La astronauta estadounidense Christina Koch fue distinguida con el Premio Princesa de Asturias de la Concordia 2026, reconocimiento otorgado por la Fundación Princesa de Asturias a personas e instituciones que destacan por su contribución al entendimiento, la paz y el progreso de la humanidad.
La decisión fue anunciada por el jurado reunido en Oviedo, España, que destacó la trayectoria de la integrante de la NASA y su capacidad para ampliar los límites de la exploración espacial mediante el trabajo en equipo y la superación personal.

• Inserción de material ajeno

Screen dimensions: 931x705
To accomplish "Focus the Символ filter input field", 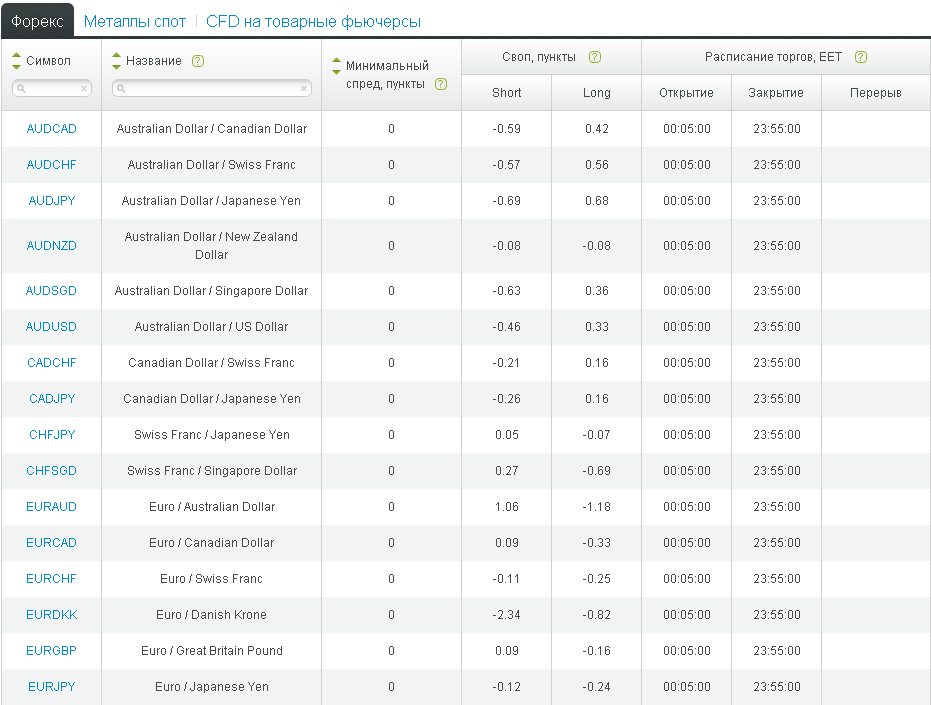I will pyautogui.click(x=52, y=89).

La Fundación subrayó además el valor simbólico del mensaje de la misión Artemis II, "Tierra, sois un equipo", como ejemplo de cooperación internacional.

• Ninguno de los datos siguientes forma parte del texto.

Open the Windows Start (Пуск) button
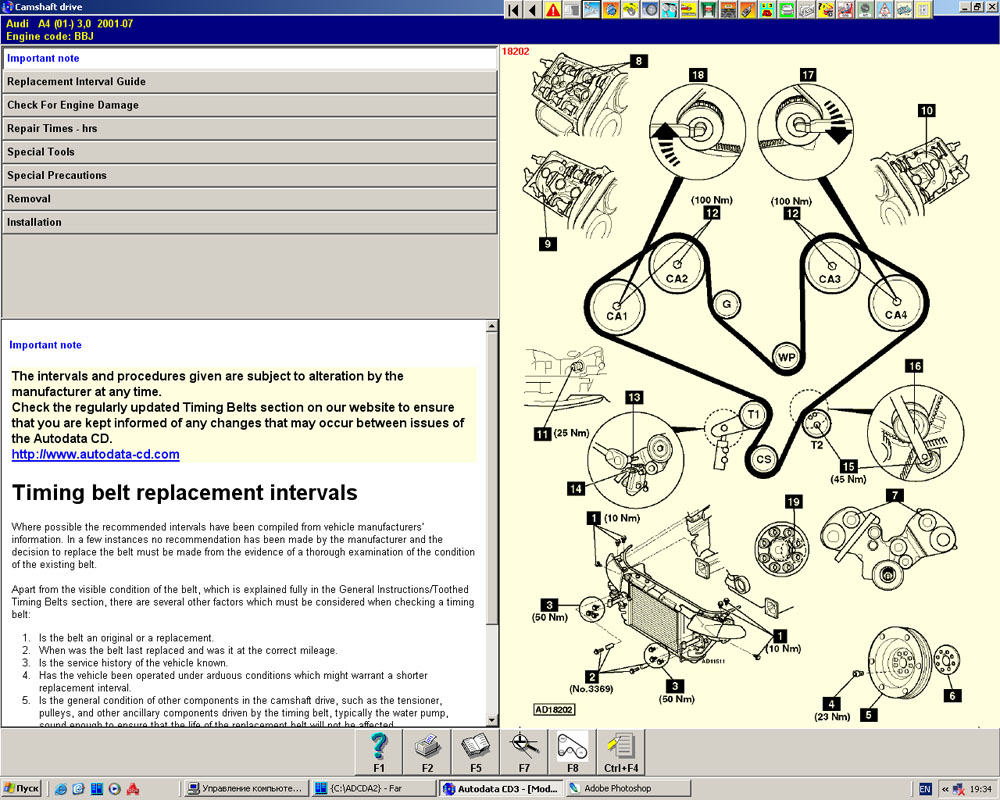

Con 47 años, Koch forma parte de la generación de astronautas seleccionada por la NASA en 2013.
Su carrera tomó mayor relevancia en marzo de 2019, cuando viajó a la Estación Espacial Internacional como ingeniera de vuelo de las expediciones 59, 60 y 61, participando en investigaciones relacionadas con biología, tecnología y ciencias de la Tierra, además de pruebas con bioimpresoras 3D en condiciones de microgravedad.
- Durante esa misión estableció un récord al permanecer 328 días consecutivos en el espacio, la estancia más prolongada registrada por una mujer hasta ese momento.
La exploradora espacial también integró la misión Artemis II, que despegó el 1 de abril de 2026 a bordo del cohete Space Launch System junto con los astronautas estadounidenses Reid Wiseman y Victor Glover, así como el canadiense Jeremy Hansen.
La tripulación logró establecer una nueva marca al recorrer 406 mil 771 kilómetros desde la Tierra, la mayor distancia alcanzada por seres humanos en el espacio.
Además, Christina Koch hizo historia al convertirse en la primera mujer en alejarse lo suficiente del planeta como para abandonar el campo magnético terrestre y adentrarse en el espacio profundo, un logro considerado un hito en la exploración espacial.
Especialistas consideran que la información médica obtenida tras la misión Artemis II será clave para diseñar futuras expediciones tripuladas a Marte, consolidando así el legado científico de la astronauta estadounidense y su aportación al avance de la humanidad.